Rename "Share" to "Send" in the lines starting at the one containing "Where should I click to: Click the email" and ending at the one containing "The width and height of the screenshot is (885, 555).". Give only those lines, with nothing else changed.

......

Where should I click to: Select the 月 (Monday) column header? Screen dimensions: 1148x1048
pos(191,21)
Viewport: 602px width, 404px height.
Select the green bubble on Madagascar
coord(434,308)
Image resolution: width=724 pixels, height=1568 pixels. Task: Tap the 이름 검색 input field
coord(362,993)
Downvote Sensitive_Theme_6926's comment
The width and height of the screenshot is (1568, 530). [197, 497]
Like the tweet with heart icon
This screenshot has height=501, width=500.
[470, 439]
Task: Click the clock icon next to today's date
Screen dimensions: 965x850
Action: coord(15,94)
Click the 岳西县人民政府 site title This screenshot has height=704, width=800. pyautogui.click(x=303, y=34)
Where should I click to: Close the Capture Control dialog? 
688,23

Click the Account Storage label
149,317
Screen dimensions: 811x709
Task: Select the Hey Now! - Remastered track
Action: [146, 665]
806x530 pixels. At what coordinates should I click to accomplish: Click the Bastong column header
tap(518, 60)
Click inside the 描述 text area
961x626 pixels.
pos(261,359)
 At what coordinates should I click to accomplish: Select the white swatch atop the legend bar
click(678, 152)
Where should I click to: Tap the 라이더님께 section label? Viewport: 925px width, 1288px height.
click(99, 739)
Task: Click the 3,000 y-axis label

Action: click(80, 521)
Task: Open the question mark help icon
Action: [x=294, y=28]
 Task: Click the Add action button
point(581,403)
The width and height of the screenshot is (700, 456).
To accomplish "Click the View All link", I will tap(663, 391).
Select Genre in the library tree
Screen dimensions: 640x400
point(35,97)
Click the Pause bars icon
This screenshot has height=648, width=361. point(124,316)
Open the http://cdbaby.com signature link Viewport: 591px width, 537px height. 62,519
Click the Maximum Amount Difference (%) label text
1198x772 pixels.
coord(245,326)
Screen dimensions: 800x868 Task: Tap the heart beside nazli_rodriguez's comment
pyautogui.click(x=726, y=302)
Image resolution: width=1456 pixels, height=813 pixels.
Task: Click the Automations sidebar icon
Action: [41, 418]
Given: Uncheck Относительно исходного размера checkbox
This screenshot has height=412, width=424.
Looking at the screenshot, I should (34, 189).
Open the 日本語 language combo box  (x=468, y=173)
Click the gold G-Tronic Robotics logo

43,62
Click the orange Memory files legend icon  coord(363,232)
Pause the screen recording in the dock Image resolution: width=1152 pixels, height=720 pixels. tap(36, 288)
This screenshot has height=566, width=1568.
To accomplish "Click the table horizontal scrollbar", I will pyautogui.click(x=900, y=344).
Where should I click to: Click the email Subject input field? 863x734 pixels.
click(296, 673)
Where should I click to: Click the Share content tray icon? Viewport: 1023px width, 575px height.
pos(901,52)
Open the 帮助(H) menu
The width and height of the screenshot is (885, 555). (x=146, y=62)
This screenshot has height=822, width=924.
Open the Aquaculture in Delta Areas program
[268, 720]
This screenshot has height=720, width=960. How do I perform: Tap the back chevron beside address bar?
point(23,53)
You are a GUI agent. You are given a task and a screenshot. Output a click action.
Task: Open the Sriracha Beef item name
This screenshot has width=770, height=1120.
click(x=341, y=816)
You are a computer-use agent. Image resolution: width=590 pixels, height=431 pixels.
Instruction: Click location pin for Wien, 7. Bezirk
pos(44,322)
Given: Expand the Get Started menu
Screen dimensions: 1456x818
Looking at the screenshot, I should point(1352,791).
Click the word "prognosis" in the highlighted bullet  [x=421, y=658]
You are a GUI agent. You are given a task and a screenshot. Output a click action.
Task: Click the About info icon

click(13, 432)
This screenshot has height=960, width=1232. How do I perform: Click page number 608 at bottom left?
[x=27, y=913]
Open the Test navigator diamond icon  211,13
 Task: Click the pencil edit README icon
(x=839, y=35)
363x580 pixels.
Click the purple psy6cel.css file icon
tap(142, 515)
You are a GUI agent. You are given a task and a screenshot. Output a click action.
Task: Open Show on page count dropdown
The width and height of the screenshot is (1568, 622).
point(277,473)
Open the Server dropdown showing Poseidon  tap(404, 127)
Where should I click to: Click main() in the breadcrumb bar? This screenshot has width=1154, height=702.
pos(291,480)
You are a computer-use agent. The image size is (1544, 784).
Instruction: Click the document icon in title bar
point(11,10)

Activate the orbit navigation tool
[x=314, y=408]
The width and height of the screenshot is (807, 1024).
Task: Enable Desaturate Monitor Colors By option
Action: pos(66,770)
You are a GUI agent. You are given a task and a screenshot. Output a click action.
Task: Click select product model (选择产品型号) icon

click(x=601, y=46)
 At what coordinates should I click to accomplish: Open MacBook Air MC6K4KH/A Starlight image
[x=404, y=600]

......

### SOLUTION FOR THIS EXERCISE
Where should I click to: Click the email Subject input field? 863x734 pixels.
click(296, 673)
Where should I click to: Click the Send content tray icon? Viewport: 1023px width, 575px height.
pos(901,52)
Open the 帮助(H) menu
The width and height of the screenshot is (885, 555). (x=146, y=62)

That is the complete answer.